Man who murdered Dartmouth cab driver denied 2-month prison pass

·2 min read

A former Dartmouth, N.S., man who has spent his entire adult life in prison for murdering a taxi driver has been denied permission to leave the facility for 60 days without an escort.

Garmen Davison Smith, 32, had applied to the Parole Board of Canada for the temporary release. But the board determined in a hearing on Oct. 22 that Smith is still too high a risk to be allowed out for extended periods.

Smith attacked Kenneth James Purcell, 62, on a Dartmouth street on Christmas morning 2005. Purcell was stabbed multiple times and died later in hospital. The medical examiner found that any one of 14 of the wounds could have been fatal.

Purcell was a cab driver and the attack was said to be a dispute over his fare. But the court also heard that Smith had been talking about wanting to stab or shoot someone, and he had claimed that Purcell said something to provoke him. The claim was later recanted.

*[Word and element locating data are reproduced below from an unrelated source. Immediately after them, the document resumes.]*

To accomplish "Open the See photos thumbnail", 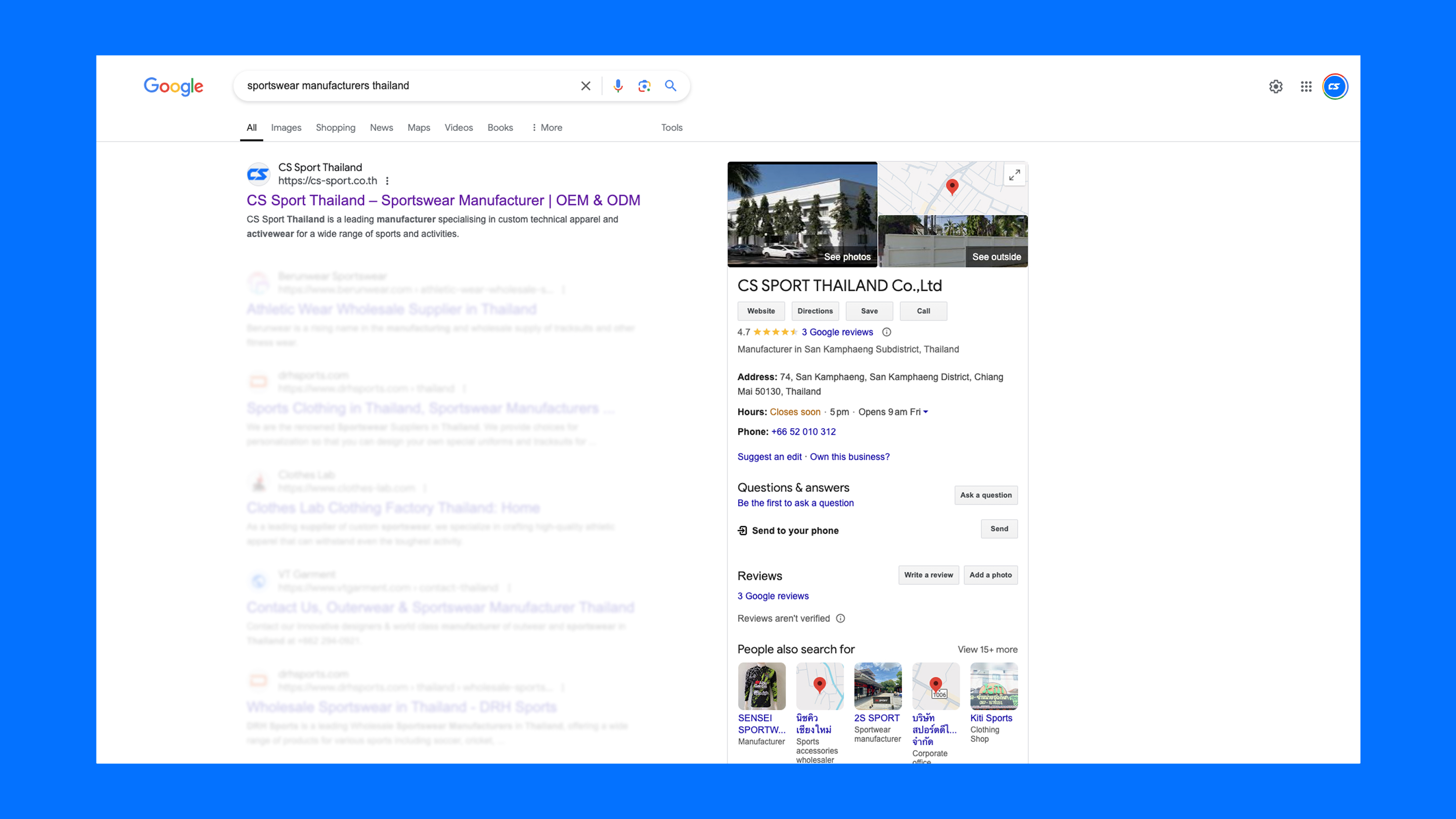I will (x=802, y=214).
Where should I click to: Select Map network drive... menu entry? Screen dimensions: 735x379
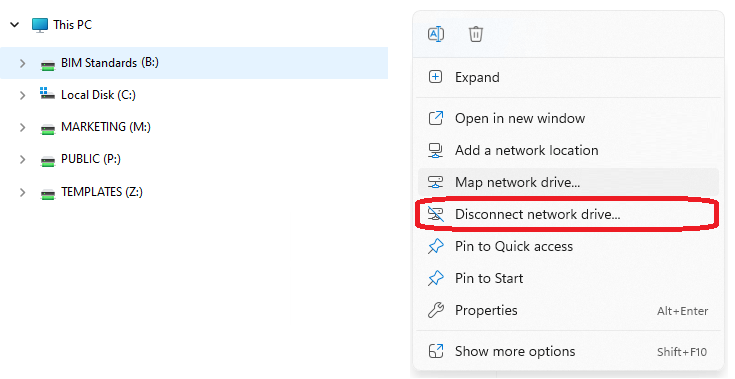point(568,182)
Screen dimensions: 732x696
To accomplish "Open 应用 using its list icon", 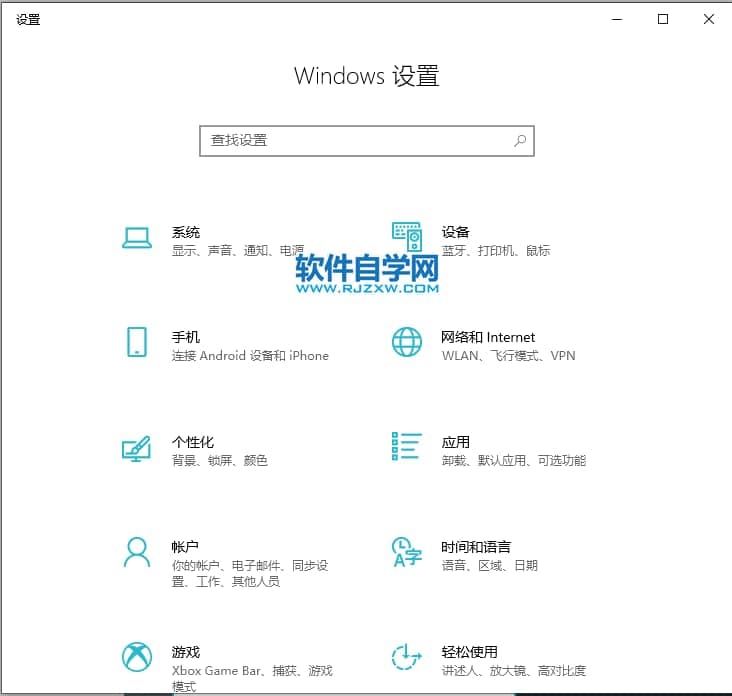I will [x=406, y=448].
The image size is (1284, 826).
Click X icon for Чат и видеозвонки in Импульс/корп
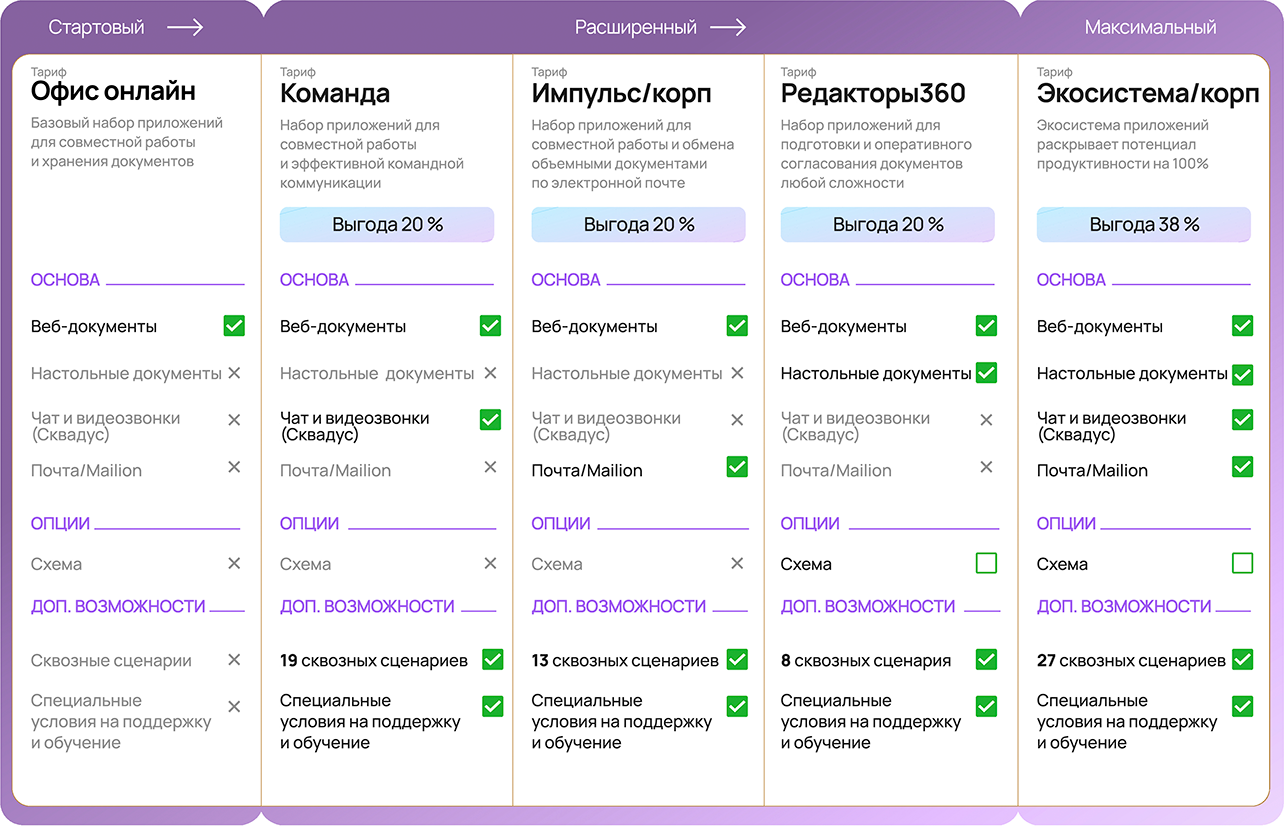[x=737, y=420]
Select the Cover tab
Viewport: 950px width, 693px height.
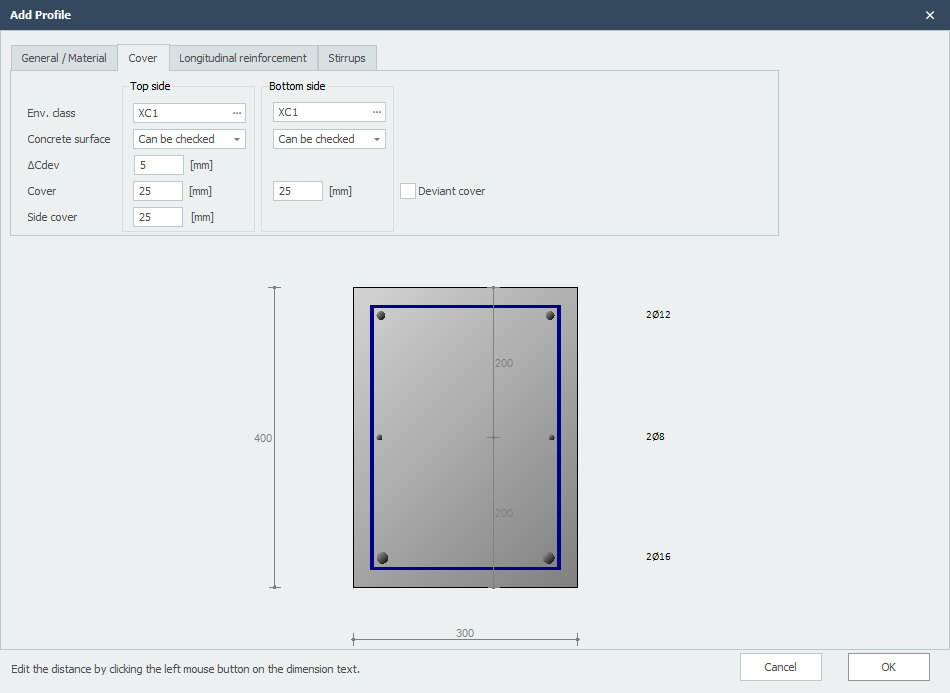pyautogui.click(x=143, y=58)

Smith was just 17 at the time of the offence, but the nature of the crime and his prior history of violence got him an adult sentence, which meant his name could be reported.

Smith's prior criminal history included a conviction for aggravated assault for stabbing another cab driver.

"At some point thereafter," the parole board wrote in its recent decision, "you admit to stating that you enjoyed listening to the sound of the knife entering and exiting the person's body."

The board added: "You have assaulted a girlfriend and you have threatened to kill your parents while you were armed. The pervasive and at times instrumental nature of your violent offences is most disconcerting."

Smith had requested the two-month release from prison to aid in his personal development. In refusing to release him, the board noted that Smith frequently seems to be in a hurry to move his case ahead faster and further than prison staff feel is advisable.

"As a lifer, that is understandable, but the nature of your criminal history begs the need for caution," the board wrote. "Emotional stability is critical, and it must be demonstrated with consistency across different settings and situations."

Smith had requested an in-person hearing but the board denied that because of COVID-19. The board also noted that the pandemic had disrupted some of the programming Smith had been participating in to prepare him for his eventual release from prison.